Cuando se quedó solo no encendió la linterna. La lumbre del cigarrillo se movía en la habitación como un insecto luminoso. Parecía que no fuera a irse nunca, agradecido a la soledad y a la sombra, sin hacer nada, fumando. Yo tenía dolorosos calambres en las piernas y apoyaba la espalda y la nuca en la pared, notando que casi no podía sostenerme, que la inmovilidad me anegaba en un espacio vacío, el de la alucinación o la inconsciencia, porque soñaba las cosas al mismo tiempo que me sucedían y de antemano me miraba a mí mismo derribado en el suelo, con las pupilas cegadas por la luz de la linterna que descendía sobre mí como el gran foco de un quirófano. Me hincaba las uñas en la palma de la mano y no sentía nada, sólo un hormigueo como de invisibles parásitos en las yemas de los dedos. Veía el almacén, el hotel de Florencia, la escalera mecánica de un aeropuerto, las luces del muelle abandonado de Brighton, el interior de mi casa. Para no desvanecerme apreté los párpados hasta que me dolieron las cuencas de los ojos. Cuando los abrí de nuevo ya no pude ver la brasa del cigarrillo. El hombre bajaba por la escalera de caracol y el peso de su cuerpo hacía crujir las articulaciones metálicas. Sonó abajo un portazo y al cabo de unos minutos arrancó un automóvil. Ahora podía moverme y salir y era incapaz de hacerlo. No supe cuánto tiempo tardé en encender la lámpara y en apartar del todo la cortina. Me movía con la torpeza de quien camina sobre lodo, como si estuviera agotado de nadar y pensara con dulzura en el agua que me inundaría los pulmones mientras me fuera ahogando. Me senté en la cama, donde duraba todavía un olor de mujer, miré la ceniza gris que manchaba la almohada y luego un paquete de tabaco aplastado y vacío. Sin propósito alguno lo recogí y lo alisé, y entonces vi que había dentro un trozo de papel azul que parecía el resguardo de una entrada de teatro o de cine.
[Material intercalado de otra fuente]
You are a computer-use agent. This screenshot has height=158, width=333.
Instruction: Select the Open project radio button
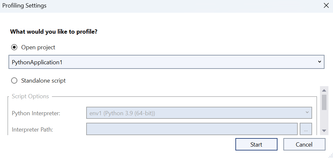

Boîte Tabú, decía en letras grandes que imitaban caracteres de escritura china.

Después de tanta oscuridad cada cosa que miraba se convertía en una apremiante incitación a descifrar algo que estaba ante mis ojos imponiéndome la evidencia hermética de su quietud. Las colillas, el papel arrugado y azul, la portada de una novela de Rebeca Osorio, una pequeña barra de carmín. Verlo todo era igual que no ver más que una sombra unánime. Tocar aquellos objetos que cuando yo me marchara quedarían sumergidos en la habitación a oscuras como en el fondo del agua era igual que mancharse los dedos de una sustancia innoble, ligeramente pegajosa, como la piel de una mano blanda y caliente. Pero antes de irme puse el papel azul entre las páginas de una novela que guardé en el bolsillo de mi gabardina, junto al lápiz de labios.

Al salir llevaba la pistola en la mano, pero no había nadie en las proximidades del almacén, ni en las calles de tapias bajas y pequeñas acacias por las que volví a la estación. A esa hora ya habían salido los últimos expresos y no se oía el eco de los avisos repetidos por los altavoces. Caminé un rato al azar, buscando un taxi, aterido de frío, del frío húmedo del almacén. Al desembocar en una calle que las farolas blancas y la ausencia de tráfico hacían más ancha vi frente a mí una ladera densa de árboles en cuya cima sobresalía la cúpula de un templo circular. De repente la ciudad era otra, más dilatada y silenciosa, íntima como un bosque sagrado, porque de la colina me llegaba un olor a vegetación y tierra húmeda. Abajo, a mi espalda, había dejado la estación, pero los lugares por donde ahora caminaba pertenecían a otro mundo lejano que ya no era inhabitable. Recordé entonces con precisión y gratitud que lo que estaba viendo era la cúpula del Observatorio, y que habían pasado casi treinta años desde la última vez que la vi. Un gran taxi negro con una banda roja se detuvo a mi lado. Yo aún estaba decidido a irme al aeropuerto, sin recoger ni siquiera mi bolsa de viaje, pero cuando el conductor me preguntó a dónde iba me quedé un momento sin saber qué decir mientras veía alejarse la cúpula iluminada y la colina. En voz baja, sin premeditación, como si otro hombre contestara por mí, le dije que me llevara a la boîte Tabú. Al oírme hizo girar con violencia el volante y me sonrió en el retrovisor como a un cómplice.